Required work: Output, character for character, the section of the Egyptian beaches passage that opens with the words containing "Best for: Families" and closes with "resorts further north.".

Document passage:
-*-

Best for: Families · couples · long stays · water sports · upscale resort experience without mass tourism
6. Soma Bay — Luxury Peninsula Resort
Soma Bay is a narrow peninsula 40 km south of Hurghada jutting into the Red Sea, developed as an ultra-luxury resort enclave with a handful of five-star hotels (including the Kempinski Hotel Soma Bay) and one of the best 18-hole golf courses in the Middle East. The water on both sides of the peninsula is excellent for water sports and snorkelling; the reef wall on the south side is accessible directly from the beach. Very different in character from the mass-market resorts further north.

Dahab lagoon — sheltered natural pool perfect for beginner kite surfers and swimmers, framed by the dramatic mountains of South Sinai.
Mediterranean Beaches: Egypt's Hidden Coastline
7. Marsa Matrouh — The Mediterranean Secret
Most international tourists to Egypt have never heard of Marsa Matrouh — but it is Egypt's most popular summer beach destination among Egyptians themselves, drawing millions of domestic visitors each July and August to a coastline that genuinely rivals the Caribbean in the quality of its sand and water. The beaches here are wide, the sand soft and powder-white, and the water a remarkable shallow turquoise that glows from beneath. The Mediterranean is noticeably cooler than the Red Sea (24–26°C in summer) and has more wave action — but for swimming and sand quality, it is superior to most Red Sea resort beaches.

-*-

Given entries:
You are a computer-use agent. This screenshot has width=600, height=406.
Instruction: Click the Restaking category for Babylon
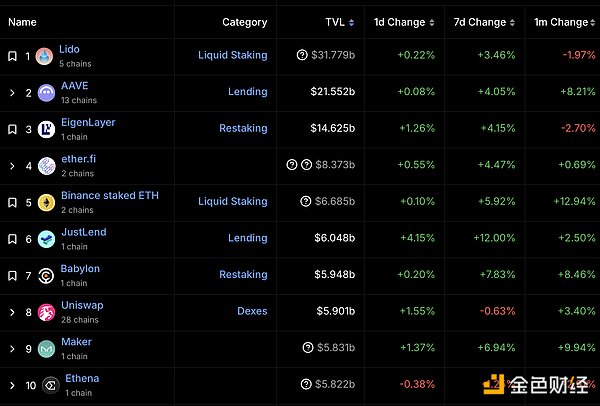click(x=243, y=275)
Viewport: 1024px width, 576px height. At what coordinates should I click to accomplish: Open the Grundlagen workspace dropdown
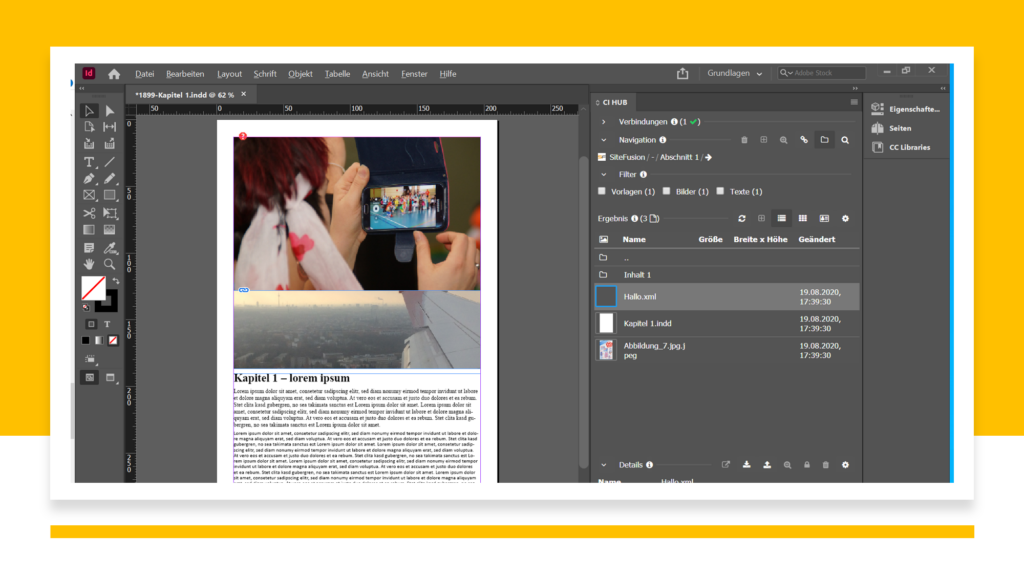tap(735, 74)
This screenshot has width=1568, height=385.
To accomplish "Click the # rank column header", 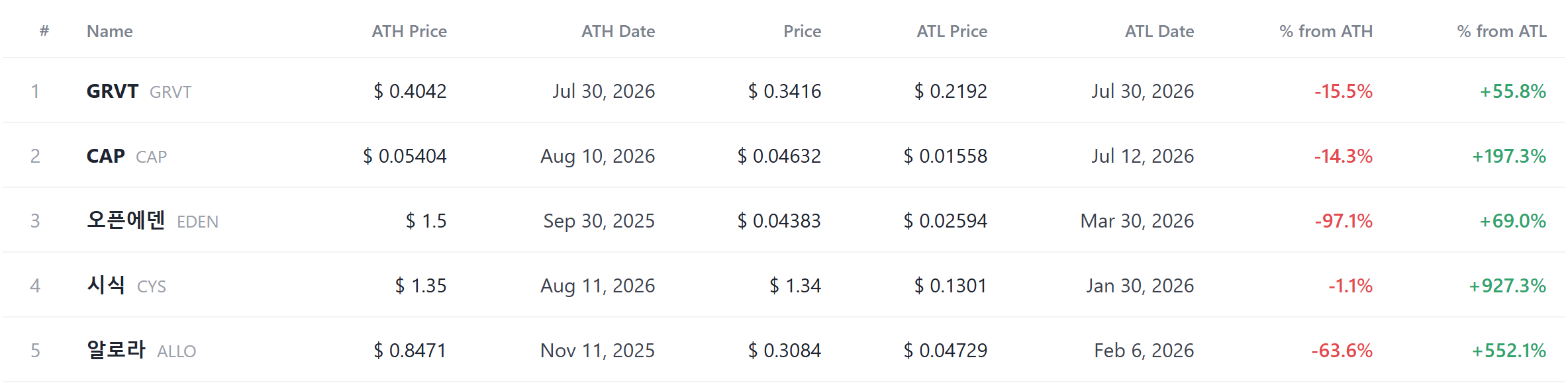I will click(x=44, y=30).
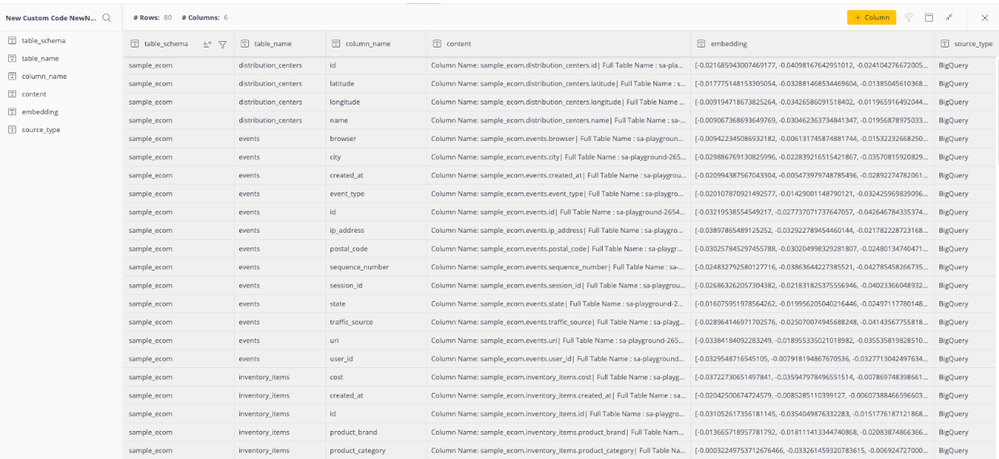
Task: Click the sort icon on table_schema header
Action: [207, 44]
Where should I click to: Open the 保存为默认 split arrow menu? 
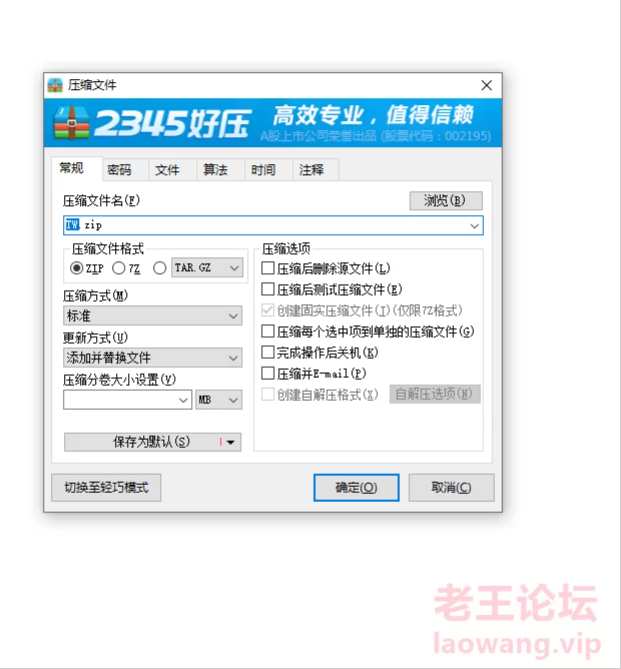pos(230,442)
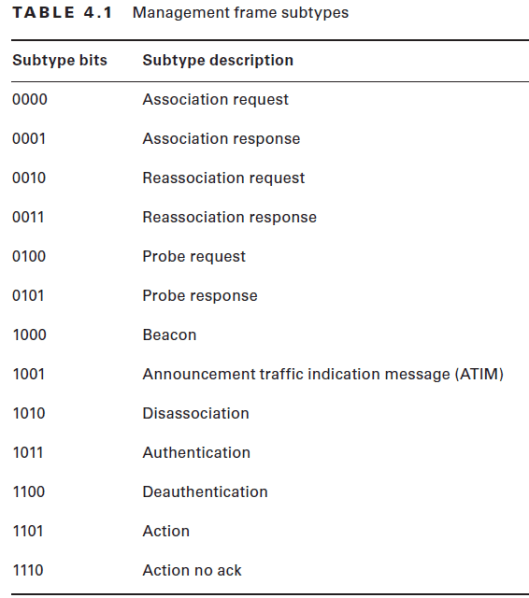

-*-

Answer to this exercise:
Best for: Families · couples · long stays · water sports · upscale resort experience without mass tourism
6. Soma Bay — Luxury Peninsula Resort
Soma Bay is a narrow peninsula 40 km south of Hurghada jutting into the Red Sea, developed as an ultra-luxury resort enclave with a handful of five-star hotels (including the Kempinski Hotel Soma Bay) and one of the best 18-hole golf courses in the Middle East. The water on both sides of the peninsula is excellent for water sports and snorkelling; the reef wall on the south side is accessible directly from the beach. Very different in character from the mass-market resorts further north.